There remained just a handful of people, however,
who still believed Mrs. McGregor’s lies. They still held on to the opinion that
Arline was a spy sent to ferret out whatever information she could to benefit
Garrick Blackthorn. They kept their children away from Arline. Though she would
not openly admit to it, Rowan knew their actions hurt her deeply. She also
pretended not to hear the vulgar whispers that were said behind her back.
While Rowan could order them to treat her with
nothing but respect, he knew he could not change their hearts. Only Arline
could do that.
Rowan could only hope that eventually they, too,
would come to the same conclusion as the rest of the clan -- that Lady Arline
was in fact a beautiful and good woman.
Christmas time was not far away and Lady Arline’s
birthday was even closer. He had learned through his most favorite spy -- his
daughter Lily -- that Lady Arline’s birthday was just three days before the
winter solstice.
Though he had tried on numerous occasions to get
Arline to discuss more of herself with him, she usually ended up changing the
subject. Why she was more comfortable giving Lily more personal information
than she did him, he did not know.
Rowan did feel a connection with Lady Arline, a
connection he had never felt with anyone before, not even his beloved Kate.

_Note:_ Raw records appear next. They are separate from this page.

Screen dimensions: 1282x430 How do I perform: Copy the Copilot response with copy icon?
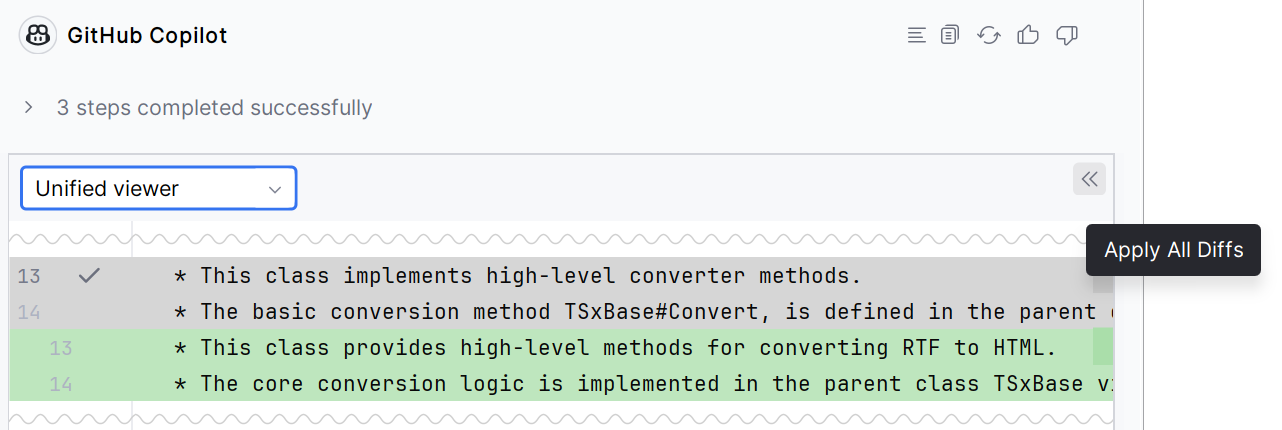(950, 36)
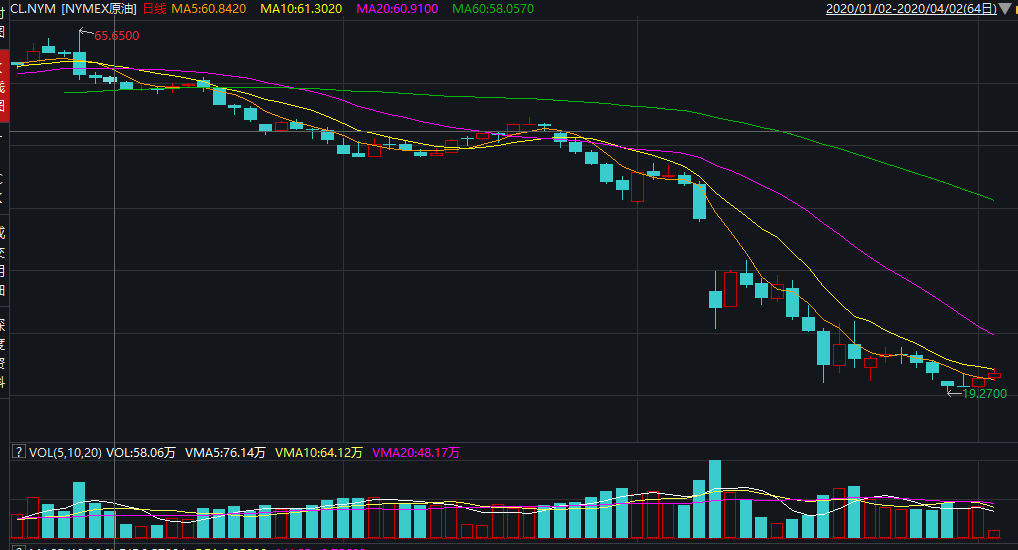Click the 2020/01/02-2020/04/02 date range link
1018x550 pixels.
[911, 9]
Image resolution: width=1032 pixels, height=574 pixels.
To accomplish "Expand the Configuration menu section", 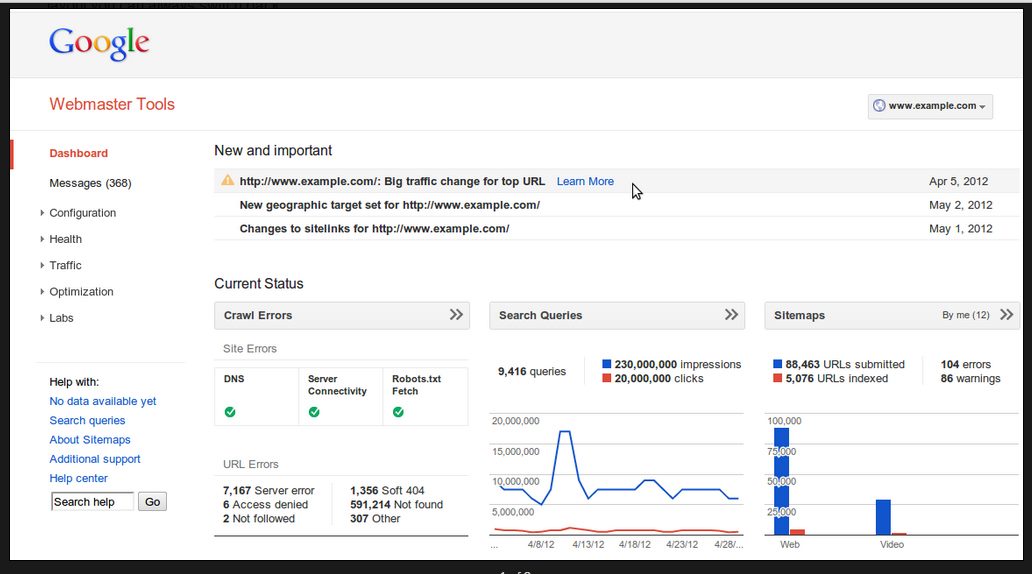I will click(82, 213).

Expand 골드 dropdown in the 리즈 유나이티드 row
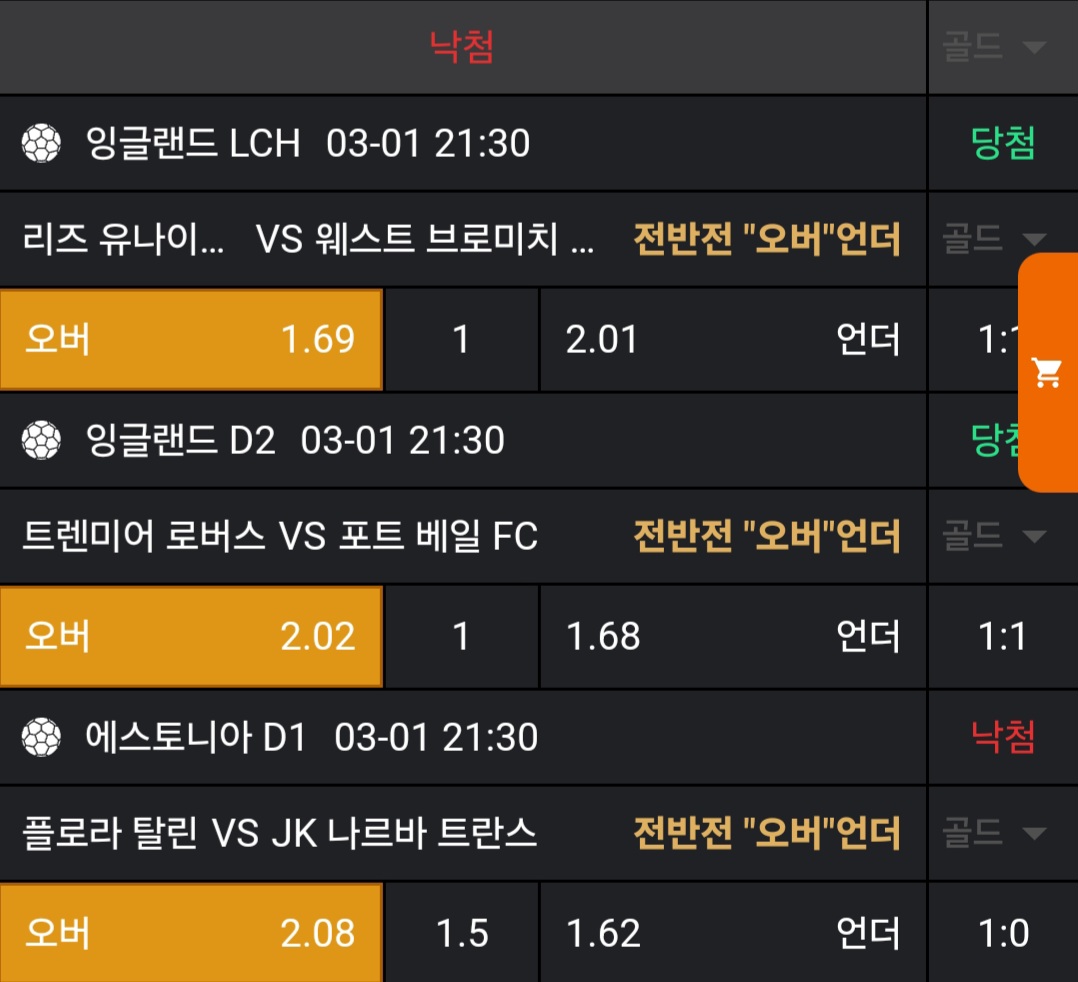point(993,238)
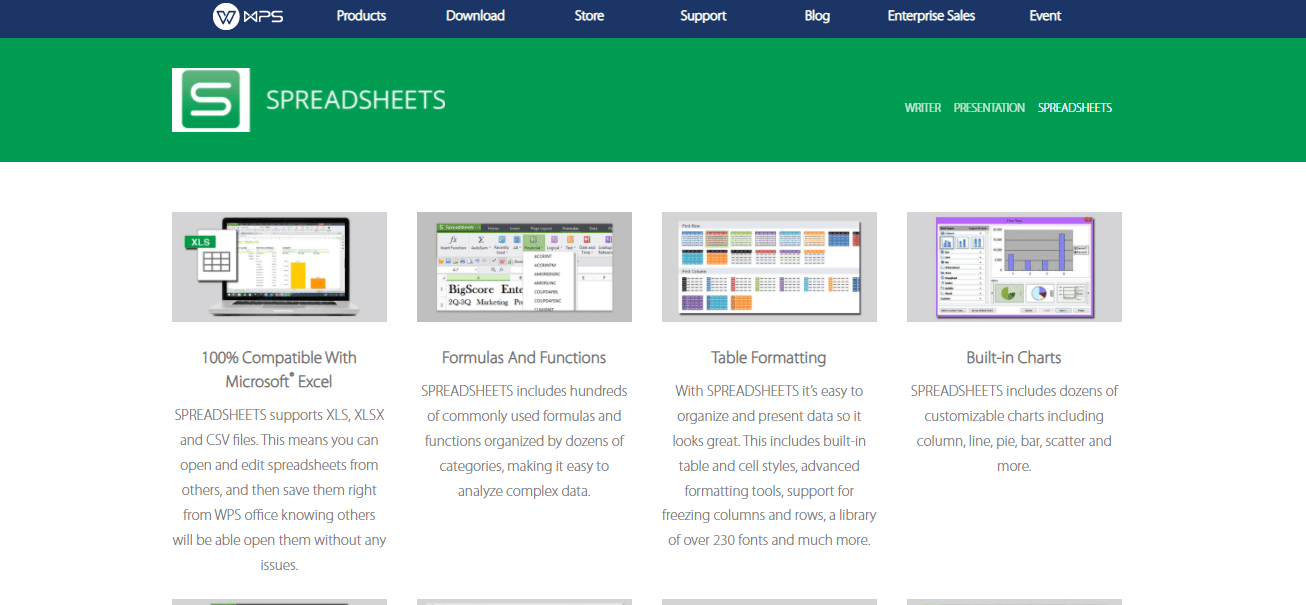1306x605 pixels.
Task: Open the Formulas And Functions screenshot thumbnail
Action: [524, 267]
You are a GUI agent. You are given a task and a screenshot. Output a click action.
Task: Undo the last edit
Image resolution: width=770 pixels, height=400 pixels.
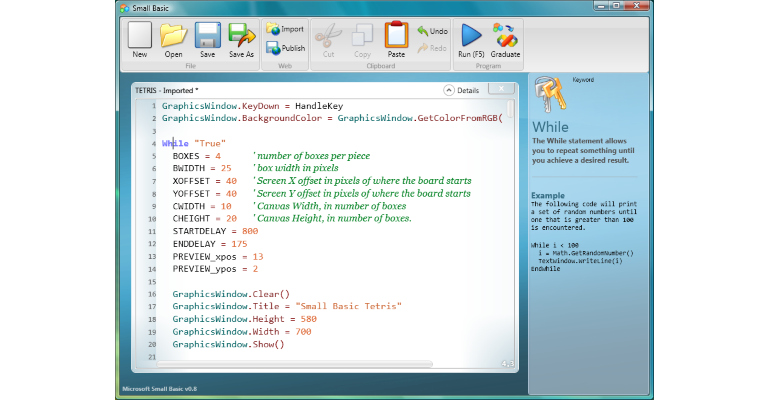432,31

They had come together over Lily and as time went on their friendship grew.
He felt he could talk to Arline about nearly any
topic, save for what he was feeling in his heart as it pertained to her. Those
feelings and thoughts he kept closely guarded, safely hidden away in the
deepest recesses of his heart.
It was more than just a simple friendship, at
least that is how he felt about it. He had no idea what Arline thought for she
was not one to share her feelings, unless they pertained to Lily, the keep, and
general every day life.
Rowan wanted to do something special for Arline
for all that she had done for him and for Lily. He had begun planning a very
special gift for her the day after they had returned from Blackthorn lands. He
hadn’t planned for it to be a birthday gift but things were working out in such
a manner that it would arrive in time for her birthday.
Knowing his daughter’s inability to keep a secret,
he hadn’t shared the surprise with anyone but Frederick, Daniel and Thomas.
They had all agreed that it was in fact the most appropriate gift and one that
would show Arline the depths of his gratitude.